Such were the thoughts on my mind—bitter consolation for my poor circumstances no doubt—as I set to rambling up the thicketed hills and valleys of the West Weald with no particular path in mind. I knew Dune lay across the mountains, in the parched wastes of Elsweyr where it was rumored that I already resided in the service of the false Mane. I kept my eyes out for any sign of civilization or border guards, but found neither as the days passed in a cleansing silence.

A clear sapphire horizon had reigned over Spinner and I since the clouds parted on our first morning after a night spent trudging through pine crowded hills. I had thought that first night would last forever; I'd led Spinner on by a faint amber magelight cast from my palm as we were struck again and again by unseen branches whose prickly brushstrokes painted us with icy dew and sap residue that by morning's light hardened into a second skin.

Spinner and I woke at first light each day and departed without so much as a piss on the thorn bushes, as I carried an abiding unease. I feared Abbard, chevalier Rokash, Benezia or some unknown agent of Lucca or the southern Mane pursued me, and I worried greatly over my dwindling food stores; but there was also something deeper in the unfamiliar country which weighed on me while navigating the pine copses which reclined more and more under steady winds as we scaled the mountain.

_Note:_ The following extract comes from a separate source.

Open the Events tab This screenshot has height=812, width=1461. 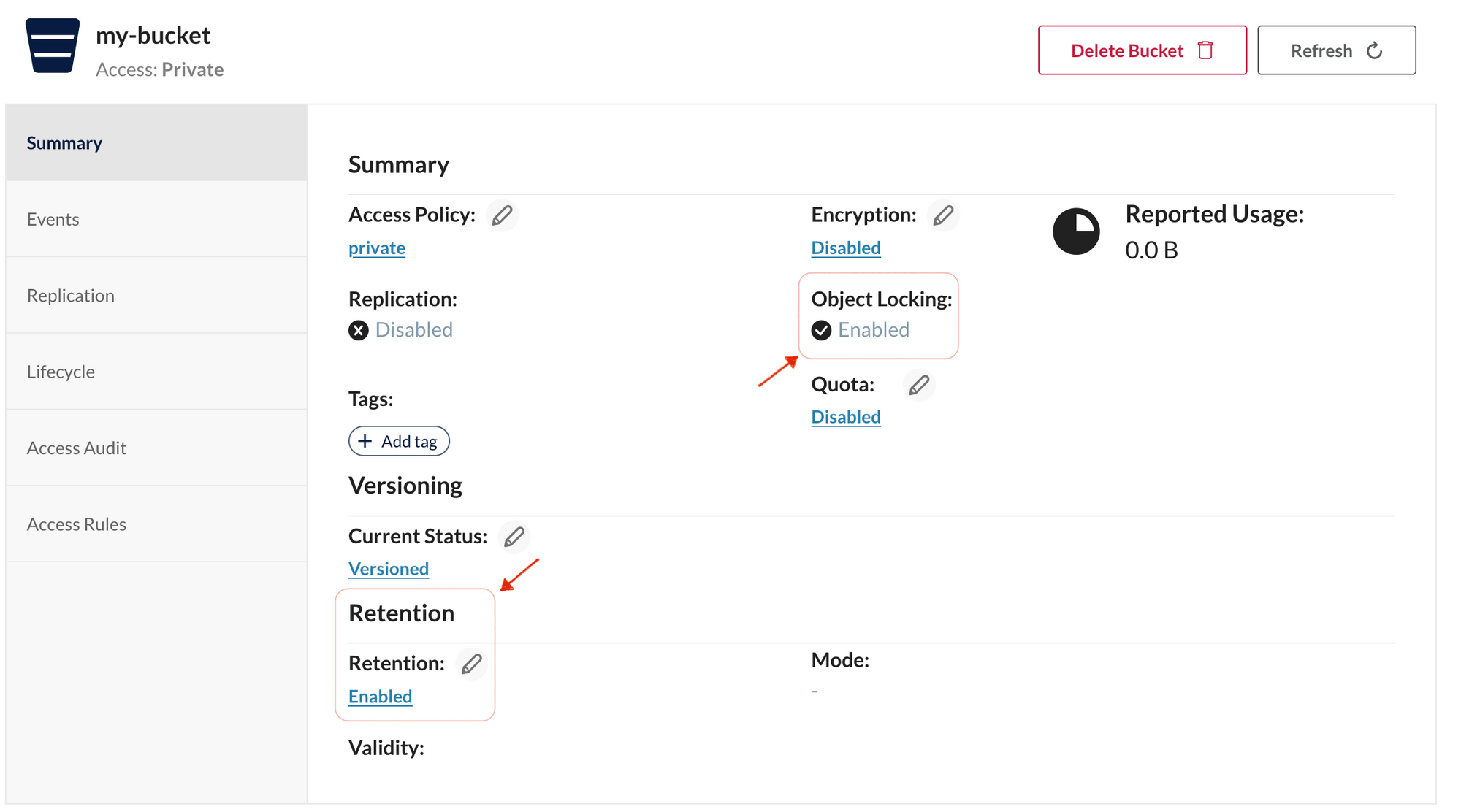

Clearings of yellow grass grew progressively larger, and the wind now carried a dry summer heat that fell into a cool gale as the sun fell and the world shrank into a starlit campsite the size of a life raft.

Pillows of gray stone marked the distance like the fallen bricks of a clouded ruin, and the many gullies and low stretches of terrain were so overgrown with dense thickets of thorny bushes that we spent half of our days navigating around them as if we were mariners swerving about coral reefs.

In the evenings I would surrender to the fatigue with a stiff back and burning sore calves. I'd not even bother to set up the tent or fire: instead I just managed to tie Spinner to a tree before kicking a few pine cones aside and throwing myself down to sleep on a fragrant bed of dead grass or bristling pine needles which I would go on to shed like ticks throughout the following day.

By necessity my meals became an irregular affair. My food stuffs had been nearly depleted through my own careless consumption prior to my arrival at Ayagozi Pass, so that even my theft from Benezia had hardly bolstered my supplies beyond a few pulls of jerky and a pack of hard tack biscuits—enough to fully feed a grown man for perhaps two days under normal circumstances, yet I knew I had at least another week of travel assuming I did not become hopelessly lost. As a result I ignored my hunger, allowing it to fade into a dull background noise after some initial pangs. Only when its gnawing grew into a headache and hand tremors did I eat, lest I otherwise injure myself while navigating mountain passes by horseback. Worse still, I hadn’t a drop of liquor to drink.

After one such flare up on the third day of my solitary journey I took lunch on a hilltop vista. We were midway up some mountain or another with a horizon of treetops to the north like a sea of moss broken only by the cleared islands of distant farm. My inner craven weighed the worth of making the descent to visit and resupply. But it was a matter of personal principle: I have always possessed a superb ability to vanish from the sight of my troubles, a skill I fear has become almost reflexive at this point, but taking just one step back may have broken my own will. I gritted my teeth and swore again to cross the gates of Dune to discover what my connection to the northern Mane truly was.

Sighing, I reclined back on a gray boulder and jawed a jerky strip with the methodical care of a bovine, savoring every speck of flavor my saliva could soak from the withered meat.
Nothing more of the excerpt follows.